GIVEN INSTRUCTION> Write out, word for word, the passage of the forum thread on snaps versus direct ties that begins with the words "## miked913 (Feb" and ends after the words "a micro swivel.".

EXCERPT>
· · · ·

# Snap or direct tie



## 1more (Jan 10, 2015)

What do you guys do? The eyes aren’t like they used to be and trying to tie on a new jig with cold hands. Yes I carry 4 rods with different jigs and weights.’
Your ideas appreciated.
Merry Christmas!


----------



## icebucketjohn (Dec 22, 2005)

I like using Swivels to prevent line twist & normally use Fast Snaps for "tying" on lures, jigs & hooks.


----------



## miked913 (Feb 29, 2008)

I tie direct to jigs so I can slide the knot where I want the jig to be oriented, I use snaps on all spoons or vibes. Most of my set ups are braid to a 12-18" section of flouro connected with a micro swivel.

Sent from my XT1585 using Tapatalk


----------



## STRONGPERSUADER (Nov 5, 2006)

icebucketjohn said:


> I like using Swivels to prevent line twist & normally use Fast Snaps for "tying" on lures, jigs & hooks.


X2


----------



## STRONGPERSUADER (Nov 5, 2006)

STRONGPERSUADER said:


> X2


I use the micro fast snaps also. The larger ones with a blade/spoon bait. Uni knot or micro swivel with braid. Flouro leader, length depending on species.


----------



## 1more (Jan 10, 2015)

icebucketjohn said:


> I like using Swivels to prevent line twist & normally use Fast Snaps for "tying" on lures, jigs & hooks.


That’s was I was looking for the fast snaps, some good info here.


----------



## swone (Jan 24, 2007)

I find it easy to tie and remove a Rapala knot even with cold hands and not so young eyes and I like that there's no hardware at the point of presentation. It also lets the jig move freely so it doesn't wind up sitting at a weird angle on accident. I do use a snap on vibees and jigging raps.


----------



## STRONGPERSUADER (Nov 5, 2006)

1more said:


> That’s was I was looking for the fast snaps, some good info here.


What’s funny is IBJ turned me on to these like 5-6 yrs ago.

· · · ·

DATASET EXCERPT>
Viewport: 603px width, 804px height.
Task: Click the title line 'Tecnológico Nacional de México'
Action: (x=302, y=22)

· · · ·

WRITTEN SOLUTION>
## miked913 (Feb 29, 2008)

I tie direct to jigs so I can slide the knot where I want the jig to be oriented, I use snaps on all spoons or vibes. Most of my set ups are braid to a 12-18" section of flouro connected with a micro swivel.